Я набросился на Женю в газете, куда сам же его и привел, напал из охотничьего, отвратительного мне сегодня азарта, прицепившись к статье, которой сочувствовал: он первым точно описал, как хороша была брежневщина для молодых людей, выросших у библиотечного каталога, пригретых богадельнями институтов, — лист в квартал, если не полугодие, это ли не свобода? Что-то пролаял я про якобы ненавистную мне культурную ренту, за уничтожение которой поэт благодарил революцию, посетовал на нетворческое существование воспетого Штейнером слоя хранителей и коллекционеров, он, дико обидчивый, огрызнулся, и мы на пару лет разошлись, чтобы сблизиться для журнала, накануне отъезда Евгения из Иерусалима. Я чужой жизни не судья, но путешествие у него не сложилось. В Москве он был автором дзенских ученостей про средневековых японцев, не говоря о бесплатной квартире, на израильские ж его лекции тек хиленький интерес старушонок-американок, ни средств, ни жилья, ни литературной перспективы. Вернуться назад неудобно и поздно, страна отчалила, отвалилась, вот и затеял он большое турне, приземлившись в Нью-Йорке, а там неудачи умножились. Прости, Женя, что публично вторгаюсь в твое частное дело, да только ты сам в «Письмах из пространства» расписался во всем. Замечательный, доложу я вам, мир. Таким, как Россман и ты, места в нем нет.
Мой друг Аркадий Недель, философ, прочитавший на всех языках монбланы книг, клянется, что и в Париже, где он три года аспирант, судьбы мыслящих русских редко получают иное развитие. Мы не потерянное поколение, сказал Аркадий, мы поколение наебанное, нас обманул Запад. Грубых слов я не люблю и стараюсь на письме обходиться без них, но это определение из-за его терминологической чистоты принимаю.

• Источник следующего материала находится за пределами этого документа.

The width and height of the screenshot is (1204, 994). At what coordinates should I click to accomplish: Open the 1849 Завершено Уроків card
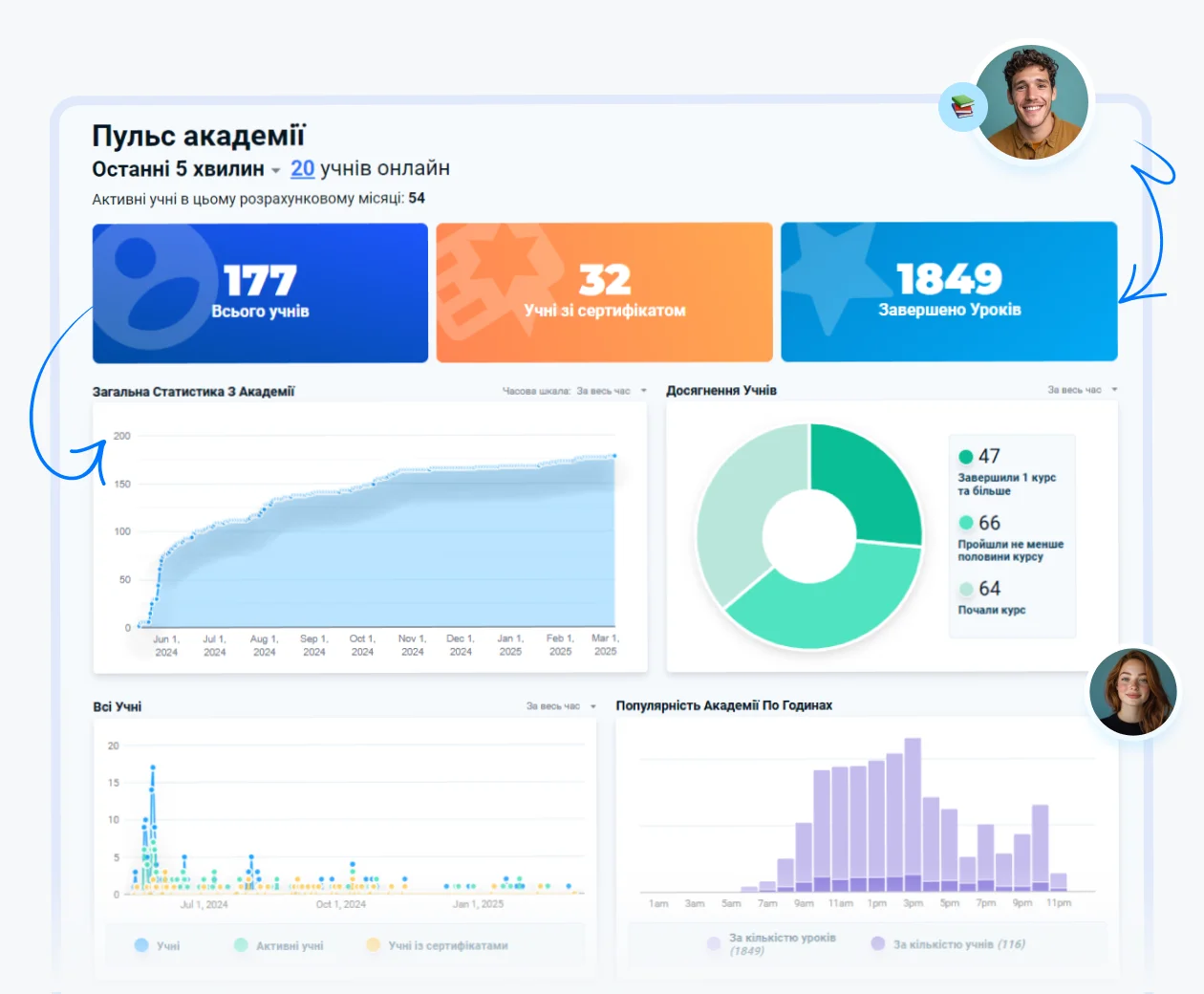(x=949, y=292)

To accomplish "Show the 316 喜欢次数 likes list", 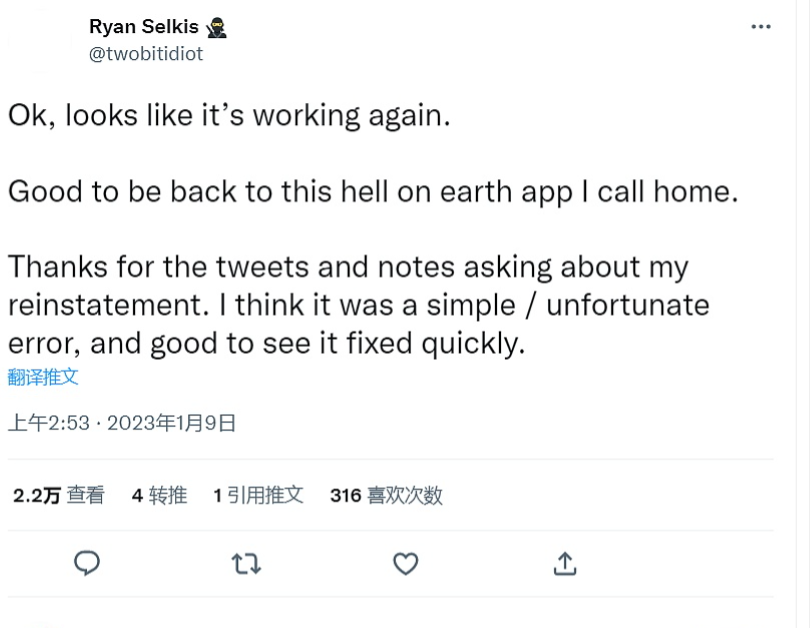I will tap(386, 495).
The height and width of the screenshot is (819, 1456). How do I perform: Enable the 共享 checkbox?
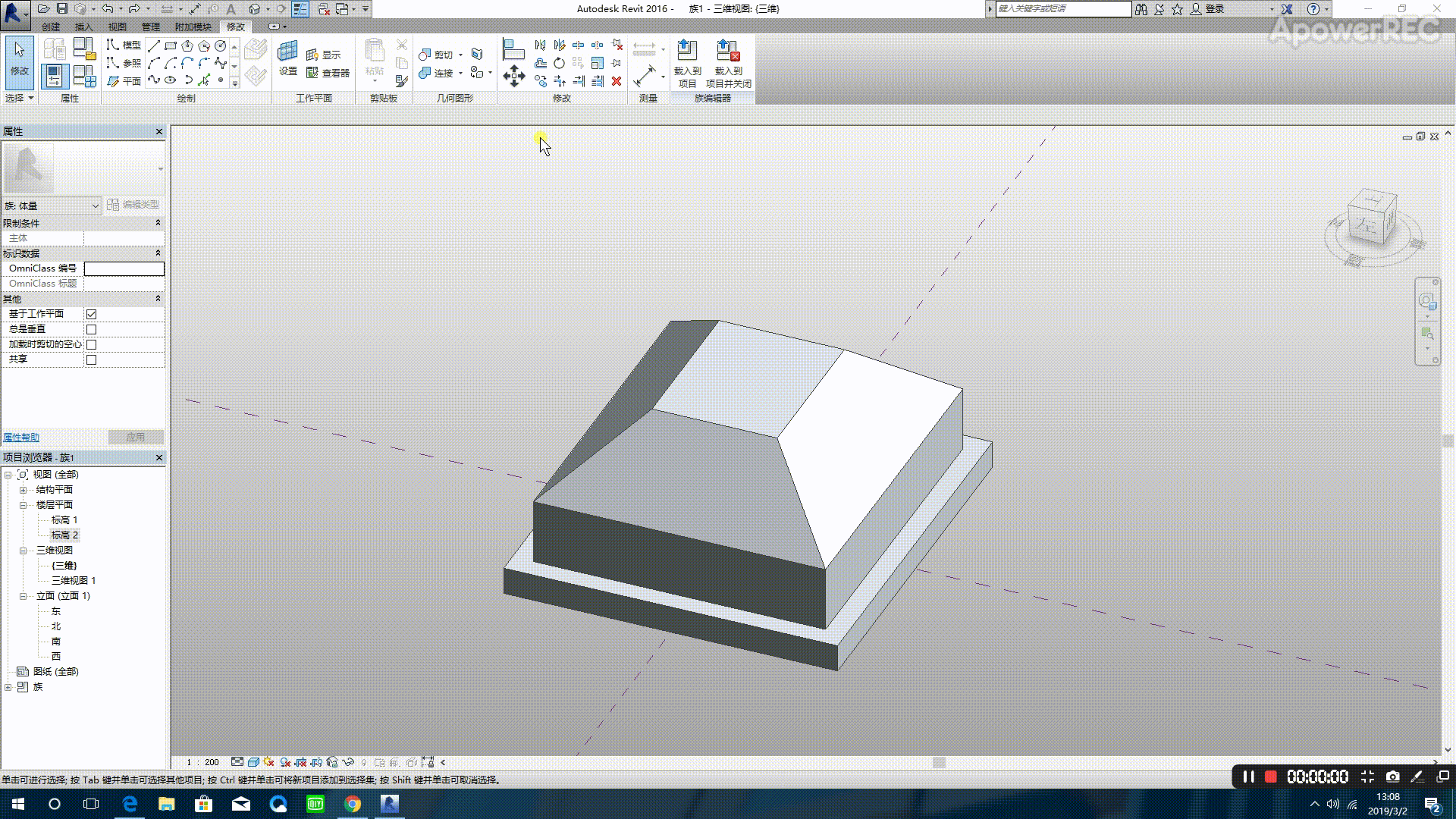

С одной поправкой: наебанность не означает, что кто-то предательски втолкнул нас в клоаку, спустил в канализацию, завинтил над головой крышку. Наебанность, по крайней мере в нашем случае (таково мое убеждение), не предполагает специальных протагонистов зла, актантов бесовских усилий — никакого совращения не было, это чересчур красивый, заговорщицки-конспиративный вариант, я не верю в него. Наебанность — это просто яма, в которую мы свалились, это объективный, не требующий волевого злоумышления распад, это безличная категория состояния, это рок, фатум, планида. Или, если вам легче согласиться со своим положением, включив его в причинно-следственный ряд тотальной политики, считайте, что мы извергнуты лопнувшим чревом Восточного пакта, расползшейся утробой Ялтинской Европы. Кстати, охватывающее нас порой смирение тоже есть свойство наебанности, так что противьтесь смирению, сопротивляйтесь покорности, а как — я не знаю. Капитализму не нужны грустные уроды, и скоро он сошлет их в далекую тишину. В связи с этим, друзья, еще две-три фразы.
Словно безземельные крестьяне, скитающиеся в поисках лапотной справедливости и неподлого пропитания, мы отдали много сил переселенчеству и сладили с ним плохо. Мы по-разному маемся врозь, так далеко друг от друга, что забываются лица, нетелефонные голоса, и ум цепенеет, готовый увидеть в разброде написанную на роду неизбежность. А предустановленность лжет, я по-старому считаю, что правильно жить в радиусе рукопожатия, в радиусе общего дела, когда-то оно было у нас. Не подумайте, будто я зову вас назад, в города, ассоциирующиеся для вас с унижением, а впрочем, зову, потому что вы испробовали все, за исключением возвращения, его время настало. Искуситель я никудышный, но где один пребывает в унынии, там трое сообразят на троих — только сейчас мне открылось нравственное значение идиомы, зовущей к совместным на русском поприще действиям. Русское поприще не бывает иным, русско-еврейское тоже, вам ли не знать того, братья, и я умолкаю, чтобы не загрязнять многословием призыв к воссоединению духовной семьи, уставшей от бесплодностей разобщения.